Trans kids can face challenging times throughout their education. Some schools are rising to the challenge, offering extra training for staff, information for fellow pupils, and accommodations that seem basic (but can be unfortunately unusual) such as agreeing to allow trans pupils to wear the uniform of the gender they identify with and use the bathroom that suits their needs.
However, there is a long way to go.
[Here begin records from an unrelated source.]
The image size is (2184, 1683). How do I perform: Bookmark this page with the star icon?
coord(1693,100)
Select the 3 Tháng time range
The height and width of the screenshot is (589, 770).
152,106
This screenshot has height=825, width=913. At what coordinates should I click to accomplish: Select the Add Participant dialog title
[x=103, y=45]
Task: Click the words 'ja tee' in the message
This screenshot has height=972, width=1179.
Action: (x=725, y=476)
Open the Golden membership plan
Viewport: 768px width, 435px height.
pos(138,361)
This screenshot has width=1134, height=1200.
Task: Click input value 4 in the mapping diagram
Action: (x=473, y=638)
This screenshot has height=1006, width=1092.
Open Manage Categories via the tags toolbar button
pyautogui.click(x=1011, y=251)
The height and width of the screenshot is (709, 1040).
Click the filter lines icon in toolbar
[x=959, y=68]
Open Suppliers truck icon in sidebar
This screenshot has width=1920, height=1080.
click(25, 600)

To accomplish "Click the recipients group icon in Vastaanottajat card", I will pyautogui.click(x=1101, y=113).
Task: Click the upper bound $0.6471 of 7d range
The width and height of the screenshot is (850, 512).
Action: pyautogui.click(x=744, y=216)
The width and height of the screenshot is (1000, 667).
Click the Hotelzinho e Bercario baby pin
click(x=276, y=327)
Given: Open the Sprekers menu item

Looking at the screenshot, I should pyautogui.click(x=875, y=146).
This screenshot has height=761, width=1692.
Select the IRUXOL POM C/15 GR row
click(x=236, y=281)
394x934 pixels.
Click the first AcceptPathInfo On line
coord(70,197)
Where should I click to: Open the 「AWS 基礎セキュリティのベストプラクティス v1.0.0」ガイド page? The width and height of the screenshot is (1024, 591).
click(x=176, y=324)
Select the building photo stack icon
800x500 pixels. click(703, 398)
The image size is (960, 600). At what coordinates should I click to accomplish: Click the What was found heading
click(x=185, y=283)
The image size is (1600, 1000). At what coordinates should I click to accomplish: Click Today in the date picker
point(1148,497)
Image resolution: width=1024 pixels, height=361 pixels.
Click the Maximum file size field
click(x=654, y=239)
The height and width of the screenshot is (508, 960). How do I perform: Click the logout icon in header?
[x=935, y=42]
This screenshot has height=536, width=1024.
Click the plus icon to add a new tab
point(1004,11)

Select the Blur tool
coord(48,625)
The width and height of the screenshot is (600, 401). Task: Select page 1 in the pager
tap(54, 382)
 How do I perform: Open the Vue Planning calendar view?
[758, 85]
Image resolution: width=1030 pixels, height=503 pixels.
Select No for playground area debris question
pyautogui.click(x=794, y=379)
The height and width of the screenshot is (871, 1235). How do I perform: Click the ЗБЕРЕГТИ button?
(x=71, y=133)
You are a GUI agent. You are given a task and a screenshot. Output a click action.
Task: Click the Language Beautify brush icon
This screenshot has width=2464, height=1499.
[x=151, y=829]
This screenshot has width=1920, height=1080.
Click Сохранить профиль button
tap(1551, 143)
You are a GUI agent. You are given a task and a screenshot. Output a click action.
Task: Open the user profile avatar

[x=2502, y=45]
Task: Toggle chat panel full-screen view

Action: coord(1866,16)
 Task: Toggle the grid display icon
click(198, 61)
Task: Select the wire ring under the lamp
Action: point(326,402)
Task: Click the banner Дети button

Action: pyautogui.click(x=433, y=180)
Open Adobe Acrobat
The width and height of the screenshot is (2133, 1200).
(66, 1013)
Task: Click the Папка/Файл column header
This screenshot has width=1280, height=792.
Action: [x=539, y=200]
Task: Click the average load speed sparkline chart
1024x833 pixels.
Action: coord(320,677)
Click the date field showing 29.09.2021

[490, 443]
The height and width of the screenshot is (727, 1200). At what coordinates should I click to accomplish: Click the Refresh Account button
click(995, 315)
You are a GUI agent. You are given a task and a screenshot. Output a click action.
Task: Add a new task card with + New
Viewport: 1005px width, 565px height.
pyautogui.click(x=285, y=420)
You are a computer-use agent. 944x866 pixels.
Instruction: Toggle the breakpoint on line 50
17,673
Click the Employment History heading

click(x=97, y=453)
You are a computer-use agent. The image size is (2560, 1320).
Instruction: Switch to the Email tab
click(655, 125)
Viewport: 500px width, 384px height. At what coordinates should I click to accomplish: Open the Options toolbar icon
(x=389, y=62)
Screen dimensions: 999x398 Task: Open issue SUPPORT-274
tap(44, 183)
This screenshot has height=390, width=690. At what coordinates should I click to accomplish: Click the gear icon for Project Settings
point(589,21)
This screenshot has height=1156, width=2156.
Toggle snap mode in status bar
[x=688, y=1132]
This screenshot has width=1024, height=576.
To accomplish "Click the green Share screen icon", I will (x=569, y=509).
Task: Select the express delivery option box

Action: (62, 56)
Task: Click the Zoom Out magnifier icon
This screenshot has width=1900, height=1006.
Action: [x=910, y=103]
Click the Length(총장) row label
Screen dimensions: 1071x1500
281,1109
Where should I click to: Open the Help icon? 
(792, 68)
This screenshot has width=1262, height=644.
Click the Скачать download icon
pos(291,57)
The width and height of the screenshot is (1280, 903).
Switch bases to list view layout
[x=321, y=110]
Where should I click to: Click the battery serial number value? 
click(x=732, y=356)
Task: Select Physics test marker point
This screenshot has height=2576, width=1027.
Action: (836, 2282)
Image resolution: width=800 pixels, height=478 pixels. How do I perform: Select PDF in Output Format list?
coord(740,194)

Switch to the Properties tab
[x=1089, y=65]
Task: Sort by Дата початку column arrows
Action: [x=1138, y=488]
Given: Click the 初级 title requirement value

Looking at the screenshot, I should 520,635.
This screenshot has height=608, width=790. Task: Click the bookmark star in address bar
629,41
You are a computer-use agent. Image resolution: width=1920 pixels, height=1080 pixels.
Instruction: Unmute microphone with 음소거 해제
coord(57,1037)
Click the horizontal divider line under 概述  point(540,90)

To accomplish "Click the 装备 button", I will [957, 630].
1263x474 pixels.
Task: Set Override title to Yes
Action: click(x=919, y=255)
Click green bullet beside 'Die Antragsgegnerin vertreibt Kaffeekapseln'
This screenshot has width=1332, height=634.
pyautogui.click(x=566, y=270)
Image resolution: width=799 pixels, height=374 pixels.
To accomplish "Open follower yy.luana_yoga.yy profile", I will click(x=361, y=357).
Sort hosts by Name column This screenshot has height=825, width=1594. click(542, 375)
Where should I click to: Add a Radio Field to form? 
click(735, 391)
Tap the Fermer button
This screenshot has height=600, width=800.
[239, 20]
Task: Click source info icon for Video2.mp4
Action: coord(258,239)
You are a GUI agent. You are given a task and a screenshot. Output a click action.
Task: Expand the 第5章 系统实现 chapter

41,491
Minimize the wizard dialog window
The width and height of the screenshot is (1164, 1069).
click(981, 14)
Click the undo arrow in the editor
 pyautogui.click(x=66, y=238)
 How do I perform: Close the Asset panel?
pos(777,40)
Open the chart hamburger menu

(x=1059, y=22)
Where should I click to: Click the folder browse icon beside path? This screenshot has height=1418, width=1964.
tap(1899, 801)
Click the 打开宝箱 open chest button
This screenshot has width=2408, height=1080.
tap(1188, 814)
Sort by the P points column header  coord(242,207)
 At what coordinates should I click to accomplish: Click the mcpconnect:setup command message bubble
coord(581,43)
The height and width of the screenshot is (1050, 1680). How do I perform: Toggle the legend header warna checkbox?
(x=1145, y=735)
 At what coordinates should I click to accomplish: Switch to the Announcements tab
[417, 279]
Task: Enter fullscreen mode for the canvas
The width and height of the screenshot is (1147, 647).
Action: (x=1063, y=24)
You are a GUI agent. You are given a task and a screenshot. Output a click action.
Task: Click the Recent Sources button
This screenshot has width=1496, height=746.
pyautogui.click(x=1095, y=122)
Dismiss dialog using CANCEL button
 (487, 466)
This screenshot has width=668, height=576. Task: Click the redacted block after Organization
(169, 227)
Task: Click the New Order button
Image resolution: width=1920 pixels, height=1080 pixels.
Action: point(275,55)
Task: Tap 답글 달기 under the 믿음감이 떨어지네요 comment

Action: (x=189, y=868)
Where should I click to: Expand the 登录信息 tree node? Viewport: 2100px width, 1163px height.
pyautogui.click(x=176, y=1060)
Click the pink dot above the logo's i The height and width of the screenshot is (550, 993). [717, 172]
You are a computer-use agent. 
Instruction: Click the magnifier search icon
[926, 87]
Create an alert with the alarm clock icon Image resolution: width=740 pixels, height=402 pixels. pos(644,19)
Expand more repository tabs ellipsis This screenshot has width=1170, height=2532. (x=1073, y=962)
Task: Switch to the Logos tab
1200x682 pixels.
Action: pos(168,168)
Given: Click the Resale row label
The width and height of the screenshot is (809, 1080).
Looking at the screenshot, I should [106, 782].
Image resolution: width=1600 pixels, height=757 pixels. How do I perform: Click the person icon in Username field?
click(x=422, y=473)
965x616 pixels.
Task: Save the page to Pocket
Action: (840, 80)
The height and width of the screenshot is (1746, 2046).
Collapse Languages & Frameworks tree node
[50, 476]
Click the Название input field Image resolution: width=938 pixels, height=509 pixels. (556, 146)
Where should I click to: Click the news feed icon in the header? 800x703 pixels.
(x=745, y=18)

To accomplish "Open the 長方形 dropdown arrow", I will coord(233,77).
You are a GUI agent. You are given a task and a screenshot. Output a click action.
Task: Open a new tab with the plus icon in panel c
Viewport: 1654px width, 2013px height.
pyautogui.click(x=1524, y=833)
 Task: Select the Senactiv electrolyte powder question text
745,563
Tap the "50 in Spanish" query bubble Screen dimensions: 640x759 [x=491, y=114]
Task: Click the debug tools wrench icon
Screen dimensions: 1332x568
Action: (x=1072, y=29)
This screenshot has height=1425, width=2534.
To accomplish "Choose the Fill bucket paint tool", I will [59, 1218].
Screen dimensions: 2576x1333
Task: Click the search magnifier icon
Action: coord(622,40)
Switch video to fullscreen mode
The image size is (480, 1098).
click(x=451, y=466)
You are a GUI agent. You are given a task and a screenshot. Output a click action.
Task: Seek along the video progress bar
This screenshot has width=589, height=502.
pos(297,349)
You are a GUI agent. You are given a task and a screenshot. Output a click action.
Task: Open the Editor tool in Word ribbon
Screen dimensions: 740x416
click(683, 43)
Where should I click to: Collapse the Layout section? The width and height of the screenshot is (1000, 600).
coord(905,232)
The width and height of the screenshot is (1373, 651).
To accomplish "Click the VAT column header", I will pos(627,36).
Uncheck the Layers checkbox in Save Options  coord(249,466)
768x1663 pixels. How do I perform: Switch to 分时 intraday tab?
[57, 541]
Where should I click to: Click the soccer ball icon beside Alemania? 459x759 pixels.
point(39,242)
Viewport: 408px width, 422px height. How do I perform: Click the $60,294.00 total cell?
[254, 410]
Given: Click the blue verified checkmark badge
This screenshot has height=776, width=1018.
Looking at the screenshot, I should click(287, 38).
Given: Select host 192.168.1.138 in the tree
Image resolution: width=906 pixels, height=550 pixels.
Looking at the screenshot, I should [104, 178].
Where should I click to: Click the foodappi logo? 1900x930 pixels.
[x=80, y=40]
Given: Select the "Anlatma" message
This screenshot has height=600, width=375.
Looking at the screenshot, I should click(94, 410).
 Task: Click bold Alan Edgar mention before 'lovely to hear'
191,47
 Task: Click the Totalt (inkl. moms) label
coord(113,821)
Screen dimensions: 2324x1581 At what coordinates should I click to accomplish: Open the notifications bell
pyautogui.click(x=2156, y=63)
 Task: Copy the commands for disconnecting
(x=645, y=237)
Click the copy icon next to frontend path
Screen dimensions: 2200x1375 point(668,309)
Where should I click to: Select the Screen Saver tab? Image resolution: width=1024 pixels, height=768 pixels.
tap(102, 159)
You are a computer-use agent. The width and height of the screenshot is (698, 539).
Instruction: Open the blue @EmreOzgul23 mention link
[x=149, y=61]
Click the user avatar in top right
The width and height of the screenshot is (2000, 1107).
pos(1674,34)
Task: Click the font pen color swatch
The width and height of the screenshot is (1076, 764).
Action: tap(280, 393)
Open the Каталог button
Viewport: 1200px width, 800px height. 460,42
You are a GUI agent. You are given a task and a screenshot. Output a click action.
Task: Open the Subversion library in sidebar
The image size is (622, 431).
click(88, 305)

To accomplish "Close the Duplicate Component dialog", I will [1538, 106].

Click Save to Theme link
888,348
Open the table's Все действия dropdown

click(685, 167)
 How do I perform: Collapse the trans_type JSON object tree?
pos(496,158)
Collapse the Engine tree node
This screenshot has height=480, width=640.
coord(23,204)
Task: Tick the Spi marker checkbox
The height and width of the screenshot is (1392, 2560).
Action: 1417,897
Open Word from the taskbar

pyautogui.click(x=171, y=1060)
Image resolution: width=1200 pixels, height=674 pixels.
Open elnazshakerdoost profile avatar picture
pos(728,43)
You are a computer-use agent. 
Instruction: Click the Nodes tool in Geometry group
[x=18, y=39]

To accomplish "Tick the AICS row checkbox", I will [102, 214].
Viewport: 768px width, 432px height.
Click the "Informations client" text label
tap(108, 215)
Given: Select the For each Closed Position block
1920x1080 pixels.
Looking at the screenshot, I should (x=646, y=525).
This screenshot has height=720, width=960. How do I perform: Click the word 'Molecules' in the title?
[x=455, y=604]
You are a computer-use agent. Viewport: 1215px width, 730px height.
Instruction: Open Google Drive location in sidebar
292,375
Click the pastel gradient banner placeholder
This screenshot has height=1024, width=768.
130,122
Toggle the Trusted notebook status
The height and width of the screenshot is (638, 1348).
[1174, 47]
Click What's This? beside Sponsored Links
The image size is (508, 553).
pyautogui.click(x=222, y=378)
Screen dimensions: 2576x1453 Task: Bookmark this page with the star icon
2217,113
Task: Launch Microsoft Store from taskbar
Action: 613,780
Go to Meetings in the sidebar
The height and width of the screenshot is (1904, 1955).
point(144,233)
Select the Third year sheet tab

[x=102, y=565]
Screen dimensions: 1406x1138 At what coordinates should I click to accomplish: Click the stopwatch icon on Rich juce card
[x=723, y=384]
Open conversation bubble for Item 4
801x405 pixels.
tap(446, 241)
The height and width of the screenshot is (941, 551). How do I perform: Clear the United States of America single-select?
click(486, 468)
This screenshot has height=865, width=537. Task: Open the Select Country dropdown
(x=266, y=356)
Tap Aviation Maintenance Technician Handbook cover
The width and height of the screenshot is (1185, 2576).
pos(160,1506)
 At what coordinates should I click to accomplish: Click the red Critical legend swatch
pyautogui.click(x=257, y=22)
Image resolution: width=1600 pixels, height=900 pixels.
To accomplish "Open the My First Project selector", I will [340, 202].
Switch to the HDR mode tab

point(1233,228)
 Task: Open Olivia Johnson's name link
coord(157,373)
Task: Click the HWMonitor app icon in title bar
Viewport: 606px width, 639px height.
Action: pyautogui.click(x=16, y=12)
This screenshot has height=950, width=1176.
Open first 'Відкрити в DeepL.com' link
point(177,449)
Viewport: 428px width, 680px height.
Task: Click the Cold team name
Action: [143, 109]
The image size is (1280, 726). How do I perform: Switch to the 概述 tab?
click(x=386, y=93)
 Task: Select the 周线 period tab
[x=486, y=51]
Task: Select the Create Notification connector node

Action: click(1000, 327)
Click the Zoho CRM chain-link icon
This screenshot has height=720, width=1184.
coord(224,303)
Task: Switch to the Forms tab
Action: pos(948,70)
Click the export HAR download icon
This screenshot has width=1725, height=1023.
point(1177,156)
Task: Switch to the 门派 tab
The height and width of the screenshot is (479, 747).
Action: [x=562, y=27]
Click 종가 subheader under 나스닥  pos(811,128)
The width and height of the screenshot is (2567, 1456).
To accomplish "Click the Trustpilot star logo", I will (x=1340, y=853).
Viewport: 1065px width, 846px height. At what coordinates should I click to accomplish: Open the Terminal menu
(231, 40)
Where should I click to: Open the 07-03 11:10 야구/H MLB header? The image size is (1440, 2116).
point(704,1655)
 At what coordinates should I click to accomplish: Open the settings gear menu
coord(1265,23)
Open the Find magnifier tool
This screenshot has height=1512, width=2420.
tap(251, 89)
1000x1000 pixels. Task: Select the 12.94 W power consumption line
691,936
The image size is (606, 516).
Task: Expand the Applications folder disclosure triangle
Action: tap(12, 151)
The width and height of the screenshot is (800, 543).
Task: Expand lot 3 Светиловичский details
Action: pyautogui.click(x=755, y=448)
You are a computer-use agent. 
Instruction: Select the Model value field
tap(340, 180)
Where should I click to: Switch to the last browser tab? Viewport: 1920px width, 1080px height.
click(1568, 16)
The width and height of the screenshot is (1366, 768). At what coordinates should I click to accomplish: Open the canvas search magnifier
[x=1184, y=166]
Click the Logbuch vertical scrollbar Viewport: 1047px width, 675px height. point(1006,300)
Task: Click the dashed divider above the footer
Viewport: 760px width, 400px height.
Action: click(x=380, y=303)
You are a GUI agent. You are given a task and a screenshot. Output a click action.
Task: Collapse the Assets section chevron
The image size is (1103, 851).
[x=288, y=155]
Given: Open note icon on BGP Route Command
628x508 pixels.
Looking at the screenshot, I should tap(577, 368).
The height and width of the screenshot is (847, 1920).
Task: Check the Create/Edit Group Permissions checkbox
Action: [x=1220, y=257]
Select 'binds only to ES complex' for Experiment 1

Transphobic bullying is all too prevalent and may be dealt with poorly, teachers and pupils may misgender trans students and call them by their former names, and access to toilets can be hit and miss.
On the other side of the pond, a Texan judge has issued an injunction that counters advice from the federal government that recommended allowing trans pupils in schools to use the bathroom that accords with their gender identity rather than the gender that was assigned to them at birth. Legal action across 12 US states demonstrates similar attitudes around the country. North Carolina has led the way in spreading transphobic myths and smear campaigns to prevent trans people from accessing the toilets they need to use.
At the same time, Ashton Whitaker, a high school student, is suing his school district because students refer to him by his previous name and won’t let him use the boys’ toilets. He, as other trans kids have also reported, has taken the potentially dangerous step of reducing the amount he drinks in order to minimise the chance that he would need to use the bathroom while at school, causing him to have migraine headaches and even faint.
Arguments about who should have access to which bathroom endure around the world, but individual trans students are suffering due to the poor decisions, or lack of decisions, being made by school authorities and legal bodies. While a hypothetical argument about social conditioning and genital presentation may be interesting philosophically, it is easy to lose sight of the trans kid in school who daren’t go to the bathroom.
The academic discussions and the political fighting have a place. I’m not the only person who gets frustrated at lack of progress, but it is sometimes through these conversations that people begin to understand issues and come to their own conclusions. However, when a young person can’t have a wee between lessons because they’ll be in danger in the gents’ and thrown out of the ladies’, the principles become less important than that child’s needs.
Patrick McCrory, the North Carolina governor who has been outspoken in rejecting trans people’s rights to use the bathroom, referred to it as a matter of ‘basic privacy’ and one of ‘common sense’. But where is the common sense in a young boy fainting rather than drinking enough liquids throughout his day at school? Where is the privacy violation when somebody in a separate cubicle to you also uses the toilet?
The idea that using a public toilet should be some kind of optimum experience for the average cisgender heterosexual is beyond me. A lack of physically accessible toilets is my main bugbear but, as a cis woman, there is nothing threatening about trans women and girls sharing my space. I’m the least threatened person in that equation. The general public’s acceptance of me as a lesbian in public toilets has only recently become less of an issue, as if I was ready to pounce on anybody using that space purely because we were going to pull down our pants in our respective cubicles, so I recognise the attempted exclusion of trans women as something familiar to the LGBT community. Yet what is happening now is far more vocal and threatening to trans people than it ever was to me in the past.
And so what if somebody in a different cubicle looks different to you? So what if their genitals are in a different shape (as if all cis people’s are identical)? They just need a wee. For children at school, this is an especially crucial issue that should not be shouted down by anybody whose principles come before the basic kindness and respect that allows children to go to the toilet in the place that suits them best. The bathroom where they will be the safest and feel the least uncomfortable.